3D-Printed Heart Created by Israeli Researchers in World First: 'This Heart Is Made From Human Cells'

Israeli researchers have created what they say is the world's first 3D-printed heart, made using cells and biological material from a human patient.

According to a paper published in the journal Advanced Science, the miniature organ includes blood vessels, in what the team from Tel Aviv University (TAU) are hailing as a significant step forward for the field of regenerative medicine.

"This is the first time anyone anywhere has successfully engineered and printed an entire heart replete with cells, blood vessels, ventricles and chambers," Tal Dvir, lead author of the study from TAU, said in a statement.

"This heart is made from human cells and patient-specific biological materials," Dvir said. "In our process, these materials serve as the bio-inks—substances made of sugars and proteins that can be used for 3D printing of complex tissue models. People have managed to 3D-print the structure of a heart in the past, but not with cells or with blood vessels. Our results demonstrate the potential of our approach for engineering personalized tissue and organ replacement in the future."

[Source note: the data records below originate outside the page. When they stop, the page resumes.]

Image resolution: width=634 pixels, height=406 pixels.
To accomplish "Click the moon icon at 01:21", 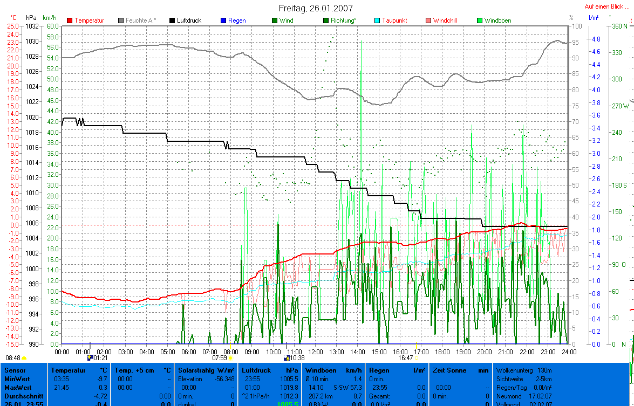I will (90, 357).
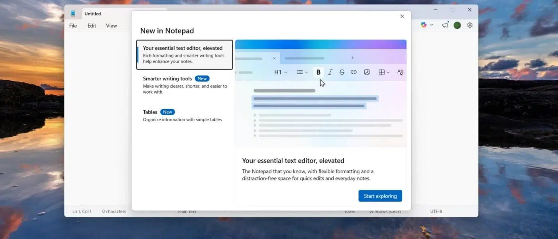Open Notepad settings via the gear icon
The height and width of the screenshot is (239, 558).
(x=470, y=25)
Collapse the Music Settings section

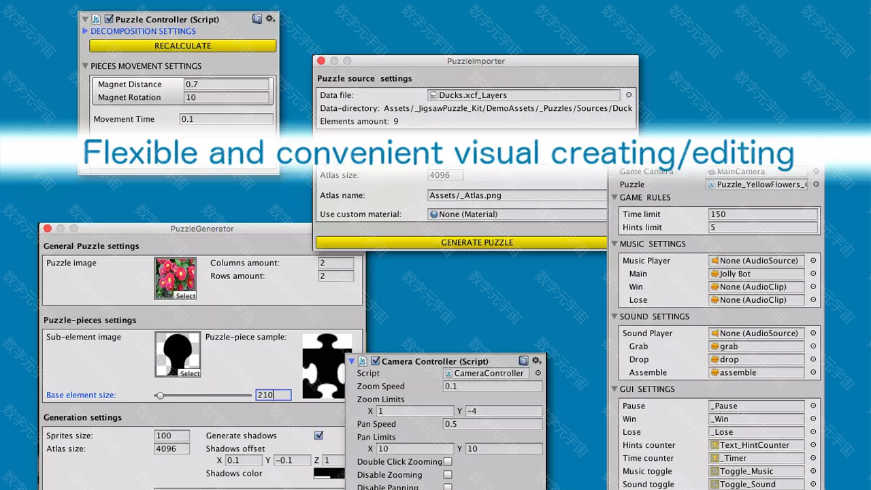[614, 244]
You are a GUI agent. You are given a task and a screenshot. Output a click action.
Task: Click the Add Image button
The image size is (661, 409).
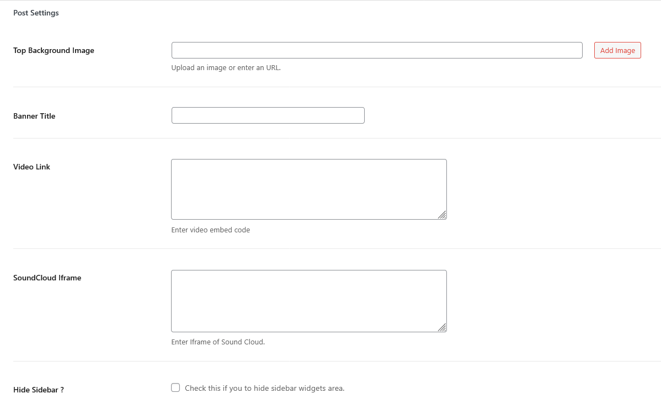[617, 50]
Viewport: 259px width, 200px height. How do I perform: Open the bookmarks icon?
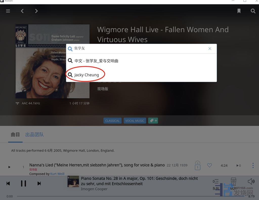239,11
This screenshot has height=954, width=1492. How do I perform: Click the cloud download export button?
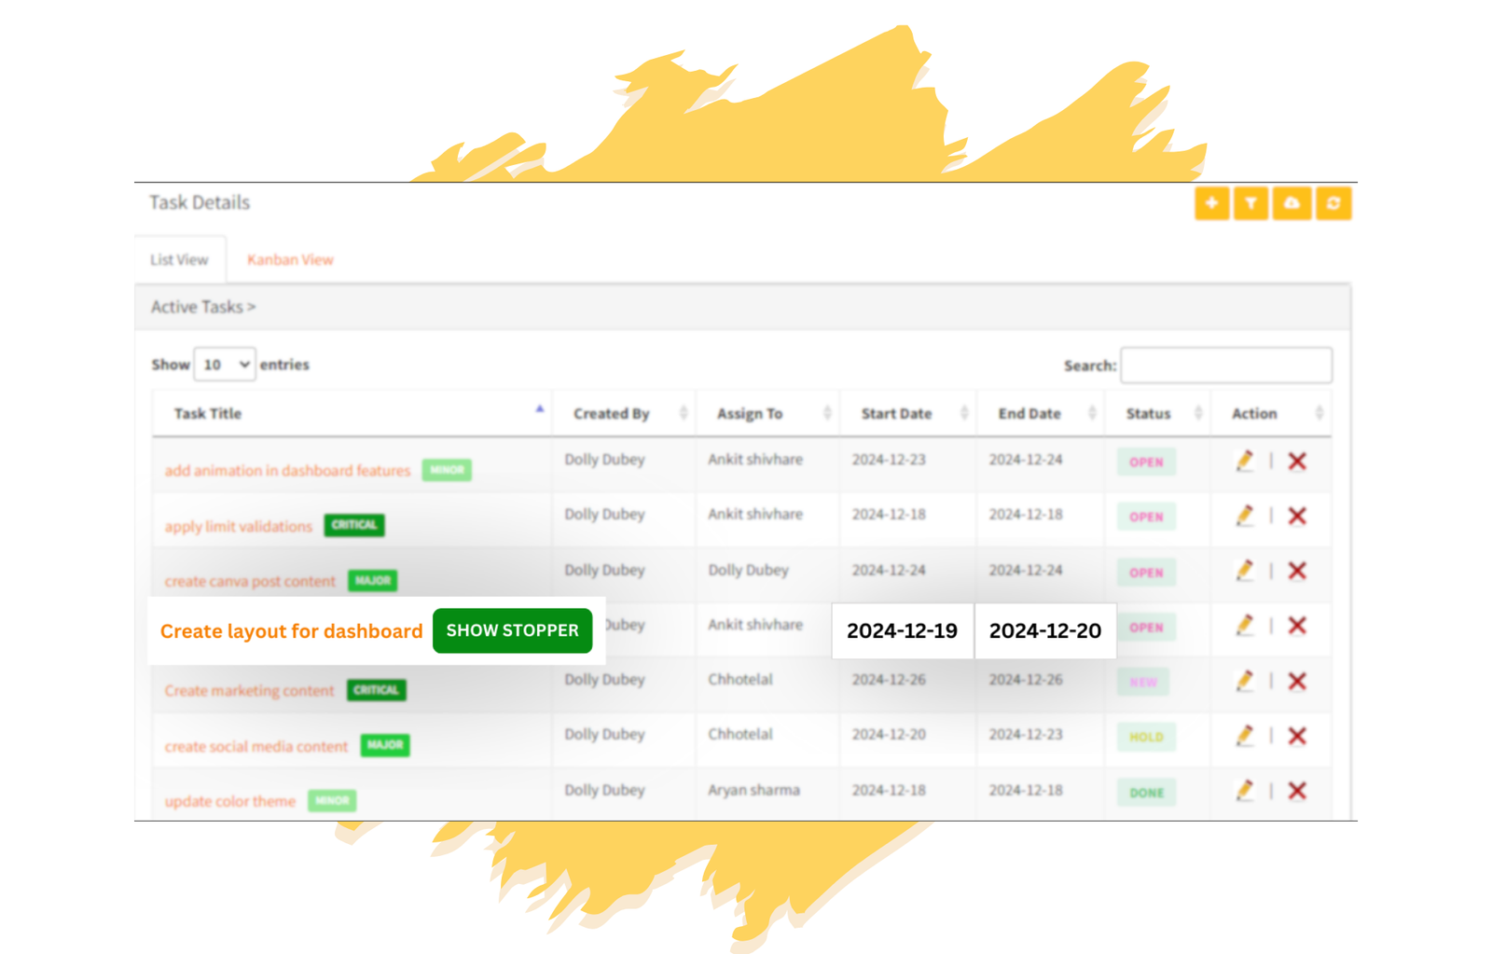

In the United States, heart disease is the number one killer of men and women, leading to the deaths of around 610,000 people every year. For many patients with advanced heart failure, receiving a transplant is the only treatment option available. However, there are significant shortages of heart donors—an issue that regenerative medicine has the potential to address.

Despite this potential, the 3D-printed heart is still some way off from being ready for transplantation into humans. "At this stage, our 3D heart is small, the size of a rabbit's heart," Dvir said. "But larger human hearts require the same technology."

To create the heart, the researchers used a bio-ink gel made out of fatty tissue extracted from a patient. In total, the printing process took about three hours. The team say that using material extracted from the patient is very important when creating organs for transplant.

"The biocompatibility of engineered materials is crucial to eliminating the risk of implant rejection, which jeopardizes the success of such treatments," Dvir said. "Ideally, the biomaterial should possess the same biochemical, mechanical and topographical properties of the patient's own tissues. Here, we can report a simple approach to 3D-printed thick, vascularized cardiac tissues that completely match the immunological, cellular, biochemical and anatomical properties of the patient."

The next step for the researchers is to engineer their creation to behave like a real heart, before transplanting them into animals to test their feasibility.

"We need to develop the printed heart further," Dvir said. "The cells need to form a pumping ability; they can currently contract, but we need them to work together. Our hope is that we will succeed and prove our method's efficacy and usefulness. Maybe, in 10 years, there will be organ printers in the finest hospitals around the world, and these procedures will be conducted routinely."

Norbert Radacsi, a chemical engineering lecturer at the University of Edinburgh in the U.K., who was not involved in the latest research, described the development as an "amazing breakthrough," but noted that there are still several issues to be addressed.

"It was expected for a while that in a few years we will be able to 3D-print fully functional human hearts, which can replace our faulty ones," Radacsi told Newsweek. "According to this recent study from Israel, we are closer than we thought. This study demonstrated that with [a] newly developed support material, it is possible to 3D-print 2-centimeter tall human hearts. In order to print fully functional adult-size human hearts, further research is needed.

"3D-printing a blood vessel is extremely challenging, as artificial blood vessels tend to burst over time. The current 3D-printed human hearts are excellent for drug testing, but many issues still need to be addressed before we can do a human transplant, for example, the printed heart will need to have long-term functionality without any problems," Radacsi said.

"This article will hopefully boost the research in this field, so humans can get a new hearts from their own stem cells within five to 10 years. We can implement the presented 3D bio-printing technology to print other organs as well."

Radacsi said that this research, as well as the development of 3D bio-printing, is part of a revolution in the field of bioengineering.

"I am very excited to see how we are getting closer to 3D-printing humans, as can be seen in the TV show, Westworld," Radacsi said. "I think the 20th century was the century for physics, while the 21st century will be the century of bioengineering."

Sam Pashneh-Tala, from the Department of Materials Science and Engineering at the University of Sheffield in the U.K., who was also not involved in the research, said we should be cautious about the new findings.

"This certainly is interesting research," he told Newsweek. "However, the headline overstates the achievement somewhat. The 3D printed 'mini-heart' should only really be considered a showpiece. This construct did not demonstrate any function as a heart. Additional research work is required to mature the organ further and ensure the cardiomyocytes function correctly, working together to contract the organ and provide pumping capacity.

"Additionally, the mini heart only contained the major blood vessels present in the organ. A much denser network of smaller blood vessels throughout the heart would be required in order to provide the cells within it with appropriate nutrients and maintain their viability. The approaches outlined are certainly exciting, but the study itself highlights that several challenges remain before a 3D printed heart could be a viable clinical option for the treatment of organ failure."

This article was updated with comments from Sam Pashneh-Tala.